„Die Schaukel“ und „Wolken“: Über die Herausgabe zweier Werke Hans Jürgen von der Wenses

Besprochene Bücher / Literaturhinweise

Die Schaukel

Hans Jürgen von der Wenses kleine Abhandlung über Die Schaukel ist eine der äußerst raren Publikationen, die der Fragmentariker, Wanderer, Komponist und Fotograf zu Lebzeiten zum Druck brachte. Entstanden 1941 parallel zu seinem erstaunlichen Essay Über das Stehen und zu dem in umfangreichen Vorarbeiten steckengebliebenen Traktat über den Stab, huldigt der Privatgelehrte, wie er sich selbst titulierte, dem schwingenden Gerät als dem ersten der „eigentlich poetischen Gegenstände“. Ein Hin und Her der Bewegungen und Bedeutungen ist das luftige Spielwerk für Wense Sinnbild und Mysterium menschlicher Verausgabungsfreuden. So pendelt der Essay zwischen Volkskunde, Physik und spiritueller Kosmologie, zwischen Dingpoetik und Renaissance-Wunderkammer, zwischen Poesie und Wissenschaft, zwischen Schwingen und Messen mit einer Prise Dada; eine Hymne an einen kleinen schwungvollen Gegenstand, getragen von der großen Poesie der kleinen Dinge. Denn: „Schaukeln heißt: Im Sitzen tanzen.“

Die Edition bietet den Text in der 1946 publizierten Fassung aus der Göttinger Sammlung, erweitert um unpublizierte Nachlass-Notate zur Schaukel und zum Jahrmarkt aus Wenses Notizheften und seinem enzyklopädisch angelegten Mappen-Werk.

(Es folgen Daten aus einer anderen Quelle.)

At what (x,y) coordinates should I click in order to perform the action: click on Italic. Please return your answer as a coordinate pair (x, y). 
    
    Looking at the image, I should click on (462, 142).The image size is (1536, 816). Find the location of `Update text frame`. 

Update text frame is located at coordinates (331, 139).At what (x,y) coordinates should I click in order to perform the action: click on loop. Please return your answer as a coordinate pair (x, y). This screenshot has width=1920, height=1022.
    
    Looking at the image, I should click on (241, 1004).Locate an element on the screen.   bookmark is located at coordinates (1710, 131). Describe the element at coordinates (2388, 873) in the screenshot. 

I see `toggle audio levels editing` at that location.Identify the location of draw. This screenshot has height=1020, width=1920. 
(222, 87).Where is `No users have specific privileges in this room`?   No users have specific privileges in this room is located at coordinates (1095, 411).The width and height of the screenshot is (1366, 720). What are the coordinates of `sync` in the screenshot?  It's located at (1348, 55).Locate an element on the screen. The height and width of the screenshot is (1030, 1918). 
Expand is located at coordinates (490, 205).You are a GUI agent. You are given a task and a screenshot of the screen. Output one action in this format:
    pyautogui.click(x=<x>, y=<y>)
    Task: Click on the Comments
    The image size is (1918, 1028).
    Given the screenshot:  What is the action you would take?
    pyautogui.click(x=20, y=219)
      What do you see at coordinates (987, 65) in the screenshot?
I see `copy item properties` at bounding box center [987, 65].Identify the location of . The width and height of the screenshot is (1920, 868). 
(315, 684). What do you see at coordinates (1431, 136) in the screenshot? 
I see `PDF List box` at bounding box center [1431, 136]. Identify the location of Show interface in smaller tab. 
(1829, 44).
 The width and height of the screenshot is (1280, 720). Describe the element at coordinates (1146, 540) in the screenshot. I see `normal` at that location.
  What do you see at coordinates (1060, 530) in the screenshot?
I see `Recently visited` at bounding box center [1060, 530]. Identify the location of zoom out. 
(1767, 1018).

Ein Vorwort zur Textentstehung samt literarhistorischem Abriss zur Schaukelei und ein Nachwort zur metaphysischen Mechanik des Pendelns rundet das zusätzlich mit Bildmaterial und einer kleinen Bibliografie ausgestattete Heft ab.

Wolken

Hans Jürgen von der Wense hinterließ nach seinem Tod 1966 neben Diversestem auch 25.000 lose Blätter mit Notizen, Fragmenten und Funden, in über 300 Mappen poetisch-enzyklopädisch abgelegt – ein programmatisch auf Offenheit und Fortsetzungsfähigkeit angelegtes Werk in der Nachfolge des Novalis. Schreiben bedeutete für Wense nicht, geschlossene Werke zu produzieren, sondern freie Text-Felder  zu eröffnen. Nicht zum Lesen gedacht, sondern zum Abgrasen.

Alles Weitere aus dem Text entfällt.